WHAT THE EXERCISE ASKS:
Reproduce the records from the beginning through the line containing "pos(859,39)", switching every "icon" to "button" and leaving all else unchanged.
>> START DATA EXCERPTS
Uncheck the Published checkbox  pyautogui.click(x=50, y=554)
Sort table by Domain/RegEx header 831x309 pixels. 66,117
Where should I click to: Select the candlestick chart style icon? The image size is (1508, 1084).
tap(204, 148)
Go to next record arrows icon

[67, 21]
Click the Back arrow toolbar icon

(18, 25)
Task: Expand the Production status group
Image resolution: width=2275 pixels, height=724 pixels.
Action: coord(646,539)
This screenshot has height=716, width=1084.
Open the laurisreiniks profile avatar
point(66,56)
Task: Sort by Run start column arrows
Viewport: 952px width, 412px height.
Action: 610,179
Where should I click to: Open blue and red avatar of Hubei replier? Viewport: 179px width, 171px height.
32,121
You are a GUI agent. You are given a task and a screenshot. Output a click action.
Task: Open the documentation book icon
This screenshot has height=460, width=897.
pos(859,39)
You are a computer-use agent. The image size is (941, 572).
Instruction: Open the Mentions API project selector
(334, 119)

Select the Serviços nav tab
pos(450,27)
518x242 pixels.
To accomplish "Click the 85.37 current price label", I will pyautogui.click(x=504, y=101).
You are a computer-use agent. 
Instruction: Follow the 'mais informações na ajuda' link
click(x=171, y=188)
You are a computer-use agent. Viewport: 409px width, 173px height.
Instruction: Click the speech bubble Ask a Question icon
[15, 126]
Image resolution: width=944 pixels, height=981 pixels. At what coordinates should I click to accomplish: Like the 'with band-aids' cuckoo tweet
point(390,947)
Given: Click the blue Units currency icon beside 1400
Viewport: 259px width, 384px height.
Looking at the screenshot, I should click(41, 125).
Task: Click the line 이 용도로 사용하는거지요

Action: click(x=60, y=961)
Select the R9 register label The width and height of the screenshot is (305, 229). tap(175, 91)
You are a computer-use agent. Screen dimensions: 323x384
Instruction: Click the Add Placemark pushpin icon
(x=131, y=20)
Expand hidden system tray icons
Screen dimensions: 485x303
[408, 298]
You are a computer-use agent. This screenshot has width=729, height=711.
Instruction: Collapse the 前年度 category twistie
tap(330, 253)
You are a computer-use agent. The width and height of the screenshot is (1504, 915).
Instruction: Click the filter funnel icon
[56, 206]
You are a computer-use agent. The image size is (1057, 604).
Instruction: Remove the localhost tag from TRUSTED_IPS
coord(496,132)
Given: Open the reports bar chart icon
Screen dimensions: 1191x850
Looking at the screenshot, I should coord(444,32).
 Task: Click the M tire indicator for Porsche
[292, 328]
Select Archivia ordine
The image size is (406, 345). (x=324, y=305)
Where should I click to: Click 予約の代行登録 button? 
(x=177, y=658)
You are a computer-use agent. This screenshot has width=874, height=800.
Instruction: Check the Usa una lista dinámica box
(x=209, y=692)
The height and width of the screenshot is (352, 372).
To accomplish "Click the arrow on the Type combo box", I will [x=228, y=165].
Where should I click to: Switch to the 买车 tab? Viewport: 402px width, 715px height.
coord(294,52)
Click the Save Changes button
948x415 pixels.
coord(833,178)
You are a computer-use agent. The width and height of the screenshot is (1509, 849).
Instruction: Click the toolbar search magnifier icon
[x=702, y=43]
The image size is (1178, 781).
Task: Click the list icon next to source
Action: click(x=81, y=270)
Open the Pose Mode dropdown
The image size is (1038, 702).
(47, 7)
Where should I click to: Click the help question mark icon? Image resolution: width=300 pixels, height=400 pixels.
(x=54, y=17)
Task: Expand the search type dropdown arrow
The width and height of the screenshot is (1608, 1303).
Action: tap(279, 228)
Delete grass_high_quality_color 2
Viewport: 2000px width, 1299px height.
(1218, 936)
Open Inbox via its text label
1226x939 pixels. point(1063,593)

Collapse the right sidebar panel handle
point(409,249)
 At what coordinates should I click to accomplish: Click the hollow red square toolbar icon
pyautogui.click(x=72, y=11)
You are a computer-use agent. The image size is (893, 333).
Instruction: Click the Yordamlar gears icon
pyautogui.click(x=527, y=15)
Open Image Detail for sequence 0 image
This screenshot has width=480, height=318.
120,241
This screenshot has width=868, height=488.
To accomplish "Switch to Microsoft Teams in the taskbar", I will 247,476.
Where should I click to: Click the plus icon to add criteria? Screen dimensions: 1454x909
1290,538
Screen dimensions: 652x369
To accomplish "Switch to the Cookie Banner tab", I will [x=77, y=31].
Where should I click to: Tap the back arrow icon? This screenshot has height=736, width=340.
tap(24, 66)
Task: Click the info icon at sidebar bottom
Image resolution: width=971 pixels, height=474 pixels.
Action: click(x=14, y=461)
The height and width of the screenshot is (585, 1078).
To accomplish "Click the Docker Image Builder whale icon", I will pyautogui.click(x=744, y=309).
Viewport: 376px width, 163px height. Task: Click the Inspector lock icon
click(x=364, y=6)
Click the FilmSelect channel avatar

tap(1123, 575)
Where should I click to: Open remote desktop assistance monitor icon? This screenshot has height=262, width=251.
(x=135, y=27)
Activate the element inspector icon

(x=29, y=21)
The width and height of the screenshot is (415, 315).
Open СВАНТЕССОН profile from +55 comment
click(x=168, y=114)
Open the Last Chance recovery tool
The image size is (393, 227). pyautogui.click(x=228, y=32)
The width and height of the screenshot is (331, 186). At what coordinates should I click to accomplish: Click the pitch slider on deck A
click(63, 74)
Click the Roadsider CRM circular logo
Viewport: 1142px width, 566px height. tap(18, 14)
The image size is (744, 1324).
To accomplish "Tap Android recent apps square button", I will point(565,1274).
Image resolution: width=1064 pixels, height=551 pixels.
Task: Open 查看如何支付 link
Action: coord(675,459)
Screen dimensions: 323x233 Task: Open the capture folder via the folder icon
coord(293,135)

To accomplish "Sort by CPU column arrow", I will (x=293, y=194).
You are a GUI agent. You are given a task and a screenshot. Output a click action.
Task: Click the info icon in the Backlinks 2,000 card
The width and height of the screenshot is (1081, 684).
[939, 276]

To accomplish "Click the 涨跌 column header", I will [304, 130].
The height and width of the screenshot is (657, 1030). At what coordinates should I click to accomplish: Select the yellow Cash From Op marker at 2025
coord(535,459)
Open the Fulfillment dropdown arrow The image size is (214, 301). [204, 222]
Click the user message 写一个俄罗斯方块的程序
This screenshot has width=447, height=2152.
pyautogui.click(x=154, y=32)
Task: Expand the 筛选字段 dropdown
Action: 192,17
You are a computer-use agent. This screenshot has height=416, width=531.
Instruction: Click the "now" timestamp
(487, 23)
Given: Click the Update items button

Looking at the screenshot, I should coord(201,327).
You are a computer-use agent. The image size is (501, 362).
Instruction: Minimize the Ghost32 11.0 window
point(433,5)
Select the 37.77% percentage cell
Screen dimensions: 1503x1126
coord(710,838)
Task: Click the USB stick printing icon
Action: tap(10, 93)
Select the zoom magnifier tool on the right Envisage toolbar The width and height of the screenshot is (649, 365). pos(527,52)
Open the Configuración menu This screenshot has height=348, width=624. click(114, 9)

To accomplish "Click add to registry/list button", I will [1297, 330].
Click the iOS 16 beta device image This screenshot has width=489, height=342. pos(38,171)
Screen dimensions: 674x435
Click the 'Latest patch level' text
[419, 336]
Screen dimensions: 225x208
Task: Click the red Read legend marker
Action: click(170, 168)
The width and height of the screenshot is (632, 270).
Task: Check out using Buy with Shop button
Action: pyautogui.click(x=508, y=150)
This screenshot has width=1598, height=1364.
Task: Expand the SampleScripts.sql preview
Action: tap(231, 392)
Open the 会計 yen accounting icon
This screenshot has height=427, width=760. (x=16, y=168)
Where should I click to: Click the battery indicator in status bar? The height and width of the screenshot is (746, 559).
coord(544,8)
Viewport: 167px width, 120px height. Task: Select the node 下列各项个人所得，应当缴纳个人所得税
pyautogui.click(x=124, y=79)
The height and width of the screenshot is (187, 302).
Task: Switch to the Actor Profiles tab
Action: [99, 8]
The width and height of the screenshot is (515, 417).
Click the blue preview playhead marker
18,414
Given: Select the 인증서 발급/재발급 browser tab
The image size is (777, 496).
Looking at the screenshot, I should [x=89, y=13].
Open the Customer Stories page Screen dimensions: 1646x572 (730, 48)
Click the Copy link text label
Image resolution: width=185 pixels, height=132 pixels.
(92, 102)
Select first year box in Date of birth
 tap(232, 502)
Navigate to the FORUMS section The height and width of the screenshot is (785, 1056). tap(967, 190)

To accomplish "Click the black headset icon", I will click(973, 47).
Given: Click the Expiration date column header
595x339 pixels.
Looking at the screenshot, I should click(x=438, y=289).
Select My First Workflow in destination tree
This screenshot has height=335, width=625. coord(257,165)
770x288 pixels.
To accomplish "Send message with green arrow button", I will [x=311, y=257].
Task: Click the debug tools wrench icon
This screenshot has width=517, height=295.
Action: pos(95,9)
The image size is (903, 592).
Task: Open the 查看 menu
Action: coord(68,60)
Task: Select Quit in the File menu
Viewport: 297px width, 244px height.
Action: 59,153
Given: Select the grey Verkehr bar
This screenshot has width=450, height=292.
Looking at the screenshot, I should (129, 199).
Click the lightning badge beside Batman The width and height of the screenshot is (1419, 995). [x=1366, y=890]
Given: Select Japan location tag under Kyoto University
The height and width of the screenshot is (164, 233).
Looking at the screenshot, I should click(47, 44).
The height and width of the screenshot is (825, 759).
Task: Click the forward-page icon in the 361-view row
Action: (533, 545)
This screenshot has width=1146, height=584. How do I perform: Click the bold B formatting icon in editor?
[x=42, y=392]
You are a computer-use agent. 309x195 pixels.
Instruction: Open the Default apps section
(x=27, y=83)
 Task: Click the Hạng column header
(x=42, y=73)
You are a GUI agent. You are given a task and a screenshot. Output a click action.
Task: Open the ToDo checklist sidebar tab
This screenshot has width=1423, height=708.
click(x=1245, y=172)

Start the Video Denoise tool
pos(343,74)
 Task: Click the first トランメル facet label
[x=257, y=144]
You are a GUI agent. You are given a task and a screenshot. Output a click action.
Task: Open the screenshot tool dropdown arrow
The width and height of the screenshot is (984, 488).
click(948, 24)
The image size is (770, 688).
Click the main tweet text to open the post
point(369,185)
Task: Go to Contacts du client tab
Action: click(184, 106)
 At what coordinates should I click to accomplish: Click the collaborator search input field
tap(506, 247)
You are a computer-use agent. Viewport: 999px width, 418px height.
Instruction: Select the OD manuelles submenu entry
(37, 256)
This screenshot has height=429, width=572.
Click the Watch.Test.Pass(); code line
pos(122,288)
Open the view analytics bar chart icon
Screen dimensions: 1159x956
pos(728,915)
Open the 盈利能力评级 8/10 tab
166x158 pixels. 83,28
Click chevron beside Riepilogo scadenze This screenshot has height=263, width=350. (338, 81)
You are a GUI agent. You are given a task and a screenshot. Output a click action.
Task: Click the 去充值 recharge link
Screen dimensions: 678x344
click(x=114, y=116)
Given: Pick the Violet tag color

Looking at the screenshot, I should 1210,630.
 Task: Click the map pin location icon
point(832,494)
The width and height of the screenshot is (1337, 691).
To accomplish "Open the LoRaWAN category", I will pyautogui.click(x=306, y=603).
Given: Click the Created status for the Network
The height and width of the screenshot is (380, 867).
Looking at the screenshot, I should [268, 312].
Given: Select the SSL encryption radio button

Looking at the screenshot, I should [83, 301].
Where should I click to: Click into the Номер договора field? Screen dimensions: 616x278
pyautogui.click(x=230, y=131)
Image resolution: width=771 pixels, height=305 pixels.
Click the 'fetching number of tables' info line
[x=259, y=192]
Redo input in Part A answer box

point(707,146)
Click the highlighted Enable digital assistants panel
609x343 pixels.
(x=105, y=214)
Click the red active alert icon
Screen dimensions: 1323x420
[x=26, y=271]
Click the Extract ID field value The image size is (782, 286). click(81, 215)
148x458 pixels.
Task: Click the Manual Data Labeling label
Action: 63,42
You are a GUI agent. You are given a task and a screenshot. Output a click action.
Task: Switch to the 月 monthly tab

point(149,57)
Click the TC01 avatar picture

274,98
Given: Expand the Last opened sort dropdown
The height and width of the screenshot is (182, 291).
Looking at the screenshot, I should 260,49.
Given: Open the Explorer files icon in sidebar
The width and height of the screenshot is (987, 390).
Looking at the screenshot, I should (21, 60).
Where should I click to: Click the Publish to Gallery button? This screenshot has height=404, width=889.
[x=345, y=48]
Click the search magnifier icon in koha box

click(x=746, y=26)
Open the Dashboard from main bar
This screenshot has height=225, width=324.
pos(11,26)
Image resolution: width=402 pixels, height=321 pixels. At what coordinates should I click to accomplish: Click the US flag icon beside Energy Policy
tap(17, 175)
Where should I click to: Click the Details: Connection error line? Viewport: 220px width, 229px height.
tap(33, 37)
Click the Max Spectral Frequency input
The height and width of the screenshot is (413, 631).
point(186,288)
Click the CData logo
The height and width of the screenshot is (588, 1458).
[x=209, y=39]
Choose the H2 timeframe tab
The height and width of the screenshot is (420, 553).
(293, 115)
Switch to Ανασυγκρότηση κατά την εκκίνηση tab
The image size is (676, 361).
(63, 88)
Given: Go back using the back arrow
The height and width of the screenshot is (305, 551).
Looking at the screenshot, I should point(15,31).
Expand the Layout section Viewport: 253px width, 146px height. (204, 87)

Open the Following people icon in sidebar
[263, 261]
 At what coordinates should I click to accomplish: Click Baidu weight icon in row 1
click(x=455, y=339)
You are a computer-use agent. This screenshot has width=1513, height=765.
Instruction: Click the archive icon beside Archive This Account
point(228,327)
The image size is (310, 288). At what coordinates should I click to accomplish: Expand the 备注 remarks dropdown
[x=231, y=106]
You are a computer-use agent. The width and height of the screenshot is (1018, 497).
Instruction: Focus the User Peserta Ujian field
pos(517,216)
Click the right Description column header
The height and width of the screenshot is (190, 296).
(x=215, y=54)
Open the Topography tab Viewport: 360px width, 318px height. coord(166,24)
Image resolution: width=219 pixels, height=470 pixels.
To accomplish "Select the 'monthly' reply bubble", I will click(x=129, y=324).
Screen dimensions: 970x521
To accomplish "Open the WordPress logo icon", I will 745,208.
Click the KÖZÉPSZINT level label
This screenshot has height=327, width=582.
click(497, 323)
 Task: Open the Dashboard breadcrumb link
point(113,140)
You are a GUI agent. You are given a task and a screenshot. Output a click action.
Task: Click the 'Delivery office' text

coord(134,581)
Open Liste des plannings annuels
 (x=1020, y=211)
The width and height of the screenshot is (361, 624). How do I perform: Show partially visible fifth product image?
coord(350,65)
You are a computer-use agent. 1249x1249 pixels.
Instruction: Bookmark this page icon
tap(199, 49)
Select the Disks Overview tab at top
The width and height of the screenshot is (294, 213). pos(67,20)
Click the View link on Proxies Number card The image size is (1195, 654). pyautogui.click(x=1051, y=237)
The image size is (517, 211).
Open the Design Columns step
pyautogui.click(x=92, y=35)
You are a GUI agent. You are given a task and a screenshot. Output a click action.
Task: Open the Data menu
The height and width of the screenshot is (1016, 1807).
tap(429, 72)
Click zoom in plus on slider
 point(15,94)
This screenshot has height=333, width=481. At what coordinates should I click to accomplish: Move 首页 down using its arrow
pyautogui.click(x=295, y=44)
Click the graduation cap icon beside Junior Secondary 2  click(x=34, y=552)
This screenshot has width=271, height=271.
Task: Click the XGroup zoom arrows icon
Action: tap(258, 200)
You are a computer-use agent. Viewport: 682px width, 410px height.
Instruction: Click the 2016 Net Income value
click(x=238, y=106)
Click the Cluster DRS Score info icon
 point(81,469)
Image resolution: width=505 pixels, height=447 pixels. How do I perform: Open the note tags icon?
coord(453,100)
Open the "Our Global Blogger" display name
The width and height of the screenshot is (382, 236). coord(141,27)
>> END DATA EXCERPTS
EXERCISE RESPONSE:
Uncheck the Published checkbox  pyautogui.click(x=50, y=554)
Sort table by Domain/RegEx header 831x309 pixels. 66,117
Where should I click to: Select the candlestick chart style button? The image size is (1508, 1084).
tap(204, 148)
Go to next record arrows button

[67, 21]
Click the Back arrow toolbar button

(18, 25)
Task: Expand the Production status group
Image resolution: width=2275 pixels, height=724 pixels.
Action: coord(646,539)
This screenshot has height=716, width=1084.
Open the laurisreiniks profile avatar
point(66,56)
Task: Sort by Run start column arrows
Viewport: 952px width, 412px height.
Action: 610,179
Where should I click to: Open blue and red avatar of Hubei replier? Viewport: 179px width, 171px height.
32,121
You are a GUI agent. You are given a task and a screenshot. Output a click action.
Task: Open the documentation book button
This screenshot has height=460, width=897.
pos(859,39)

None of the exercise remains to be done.